───── SUPPLIED RECORDS ─────

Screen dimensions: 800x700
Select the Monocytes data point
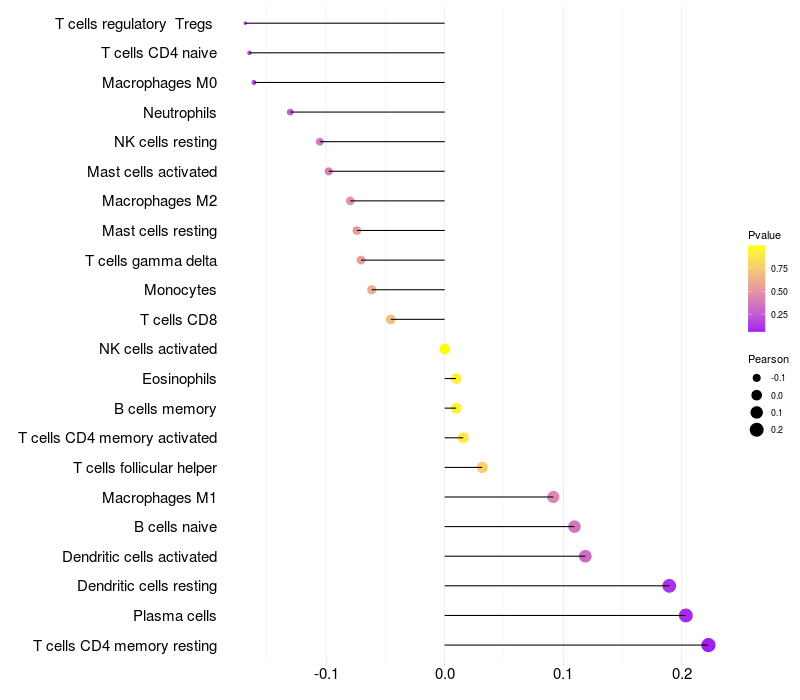[x=371, y=290]
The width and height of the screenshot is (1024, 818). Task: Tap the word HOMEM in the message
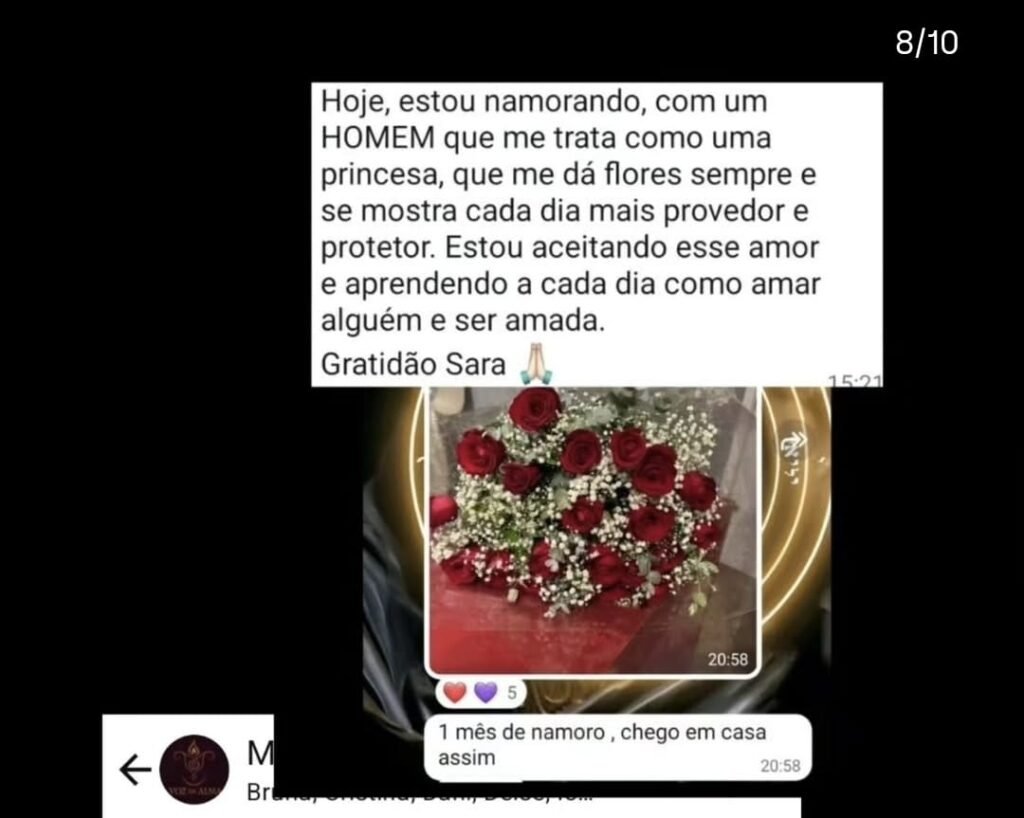378,138
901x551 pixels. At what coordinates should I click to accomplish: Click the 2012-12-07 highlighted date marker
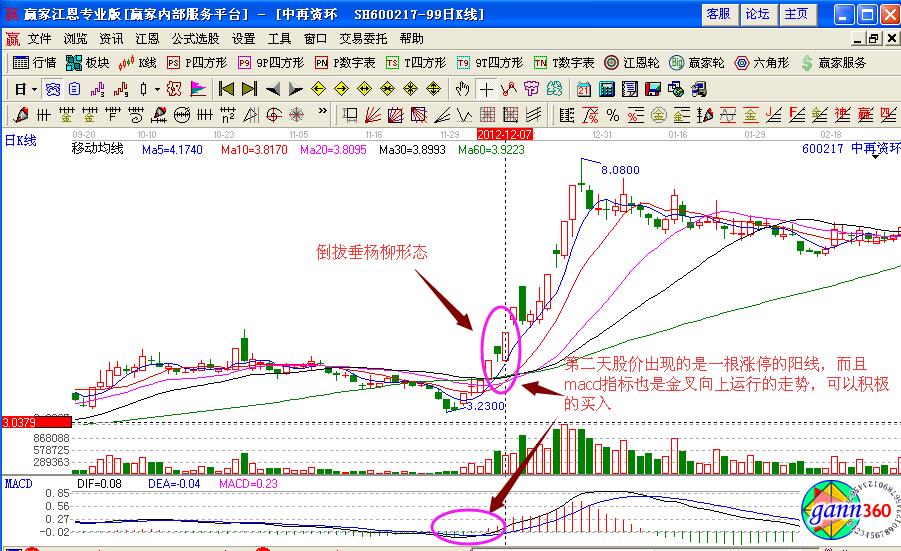tap(505, 133)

─────

Print the records again exactly. Skip every picture.

### SOLVED PROBLEM
Screen dimensions: 800x700
Select the Monocytes data point
[x=371, y=290]
The width and height of the screenshot is (1024, 818). Task: Tap the word HOMEM in the message
378,138
901x551 pixels. At what coordinates should I click to accomplish: Click the 2012-12-07 highlighted date marker
tap(505, 133)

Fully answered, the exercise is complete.